## Selected extract
+===+

There's a lot more to this than meets the eye. I applaud this media outlet for getting at the truth of the matter. Karl Rove's fingerprints are all over this thing. Go to donsiegelman.com for the rest of the story.

senorthrill

Whistleblower Protection means protection for miscreant federal personnel. Google "FedGovCrooks" for further information.

anonomous in Iraq

I can't tell you how happy I was to hear that the FBI finally went in and nabbed Bloch and his associates.

Thanks to to people at POGO for assisting in that effort. GREAT JOB

KSBR I

To "Ms/Mr Anonymous" on May 7 re settlements labeled by POGO as instances of wrong-doing.

Lawyers tend to be literalists. Words matter. They use that operating style--not a bad one actually, unless you want to spin or be spun or believe in spinning, a la, "that depends on what the meaning of is is"--for their own purposes. Legal counsel in the government do it, K street lawyers do it. Surely, with such expert advice, settlements mean something.

Settlements mean some form of agreeing to disagree, and the matter is closed. The formality of outstanding allegations goes away. The "evidence" put forward--which could have been found to be true and compelling--or not--in a trial does not go away. You are free to re-use it, at your own risk, I suppose. For example, you can still tag a company -- or a government official-- for misbehavior with that very same set of purported facts, but the fact remains that all they are is allegations, unproven, however inviting they may be to believe.

A straight, conservative KO or SSA would not be using such information if s/he takes the FAR and his/her warrant or appointment seriously. On the other hand, a trial verdict, a fine paid, a criminal conviction, a contract termination for cause, or a conviction for mooning in the public square--all that could be used, for example, to find a potential awardee not responsible, or to disqualify some of its proposed examples of pertinent past performance.

Supermarket tabloids, cable news pundits, and their ilk misapply allegations all the time. If you want to engage in that, fine. You'll be in the same category as Rush, Billo, and Hillary Clinton.

+===+

Text and item location rows
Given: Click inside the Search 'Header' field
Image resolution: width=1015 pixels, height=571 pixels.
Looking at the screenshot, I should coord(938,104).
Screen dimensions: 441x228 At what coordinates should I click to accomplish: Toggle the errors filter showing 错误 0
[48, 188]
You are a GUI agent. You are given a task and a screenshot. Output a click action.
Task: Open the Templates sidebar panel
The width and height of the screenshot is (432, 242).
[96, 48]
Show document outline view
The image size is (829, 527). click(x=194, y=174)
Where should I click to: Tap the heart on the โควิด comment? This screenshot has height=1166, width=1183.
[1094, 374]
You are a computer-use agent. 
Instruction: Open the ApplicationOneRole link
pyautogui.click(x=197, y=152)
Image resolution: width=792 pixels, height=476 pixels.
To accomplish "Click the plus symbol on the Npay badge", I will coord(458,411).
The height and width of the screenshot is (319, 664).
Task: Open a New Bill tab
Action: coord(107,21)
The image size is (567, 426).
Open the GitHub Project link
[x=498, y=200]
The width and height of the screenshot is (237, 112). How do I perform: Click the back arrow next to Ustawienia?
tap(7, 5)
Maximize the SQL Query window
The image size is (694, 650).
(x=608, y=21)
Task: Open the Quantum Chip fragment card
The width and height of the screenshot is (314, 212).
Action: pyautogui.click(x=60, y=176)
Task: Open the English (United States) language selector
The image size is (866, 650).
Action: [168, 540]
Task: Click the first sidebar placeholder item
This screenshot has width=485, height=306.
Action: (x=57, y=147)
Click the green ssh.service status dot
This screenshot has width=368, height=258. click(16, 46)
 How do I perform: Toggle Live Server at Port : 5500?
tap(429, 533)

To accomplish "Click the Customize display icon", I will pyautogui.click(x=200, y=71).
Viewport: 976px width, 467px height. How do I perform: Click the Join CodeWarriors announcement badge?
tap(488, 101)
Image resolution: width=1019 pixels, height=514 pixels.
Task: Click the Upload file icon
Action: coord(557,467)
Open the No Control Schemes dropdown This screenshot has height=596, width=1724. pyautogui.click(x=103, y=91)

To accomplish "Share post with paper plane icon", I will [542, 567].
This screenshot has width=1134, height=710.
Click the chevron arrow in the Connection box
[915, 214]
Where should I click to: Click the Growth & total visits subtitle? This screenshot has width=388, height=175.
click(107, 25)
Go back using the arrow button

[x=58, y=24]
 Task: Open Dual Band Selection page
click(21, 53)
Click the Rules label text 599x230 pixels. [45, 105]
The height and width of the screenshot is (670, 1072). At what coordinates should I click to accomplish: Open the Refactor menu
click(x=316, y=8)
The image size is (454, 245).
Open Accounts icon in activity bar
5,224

+===+

## Stated goal 1
In the comment thread, what does the commenter addressing "Ms/Mr Anonymous" say settlements mean?
## Stated goal 2
Write a continuation of the comment thread, picking up right after its final sentence.

## Exercise response 1
Settlements mean some form of agreeing to disagree, and the matter is closed.

## Exercise response 2
But you might want to engage in a little caution when you smear a corporation or individuals with a settlement with things you haven't been proven or which are not "clear on their face." There are the things you want contracting officers and source evaluation panels to judge up or down. You could be wrong, you could be unfair, you could be sued. But most of all, you'd be really sleazy. If that's your style, have at it.

Does this make any sense to you?

KSBR I,

Your reference to POGO's "catalog"and staff is misplaced and silly. Are we to assume that every settlement made between the government and a contractor is baseless and shouldn't be public because the contractor fails to admit wrongdoing? I don't think so! POGO's catalog might have some flaws, but even the GAO (GAO-05-479) and Paul Denett (M-06-26) think that government officials should share administrative agreements. I'll assume that they mean all administrative agreements, and not just those in which the contractor admits wrongdoing. Are they biased and lack facts too? Is POGO really that far off here?

KSBR intergalactic

To CtheC,

Working for POGO may not be a good enough resume item, in the view of the NYT, because of possible inference of bias and lack of respect for the facts, for example, producing the catalog of contractor wrongdoing that includes settlements with no proof or admission of wrongdoing authored by Scott Amey. Outside of that, even if she had nothing to do with the catalog, she might make a swell reporter.

Whaddya think?

Connie the Contractor

Another coup by Beverley. Why is she not working at the New York Times?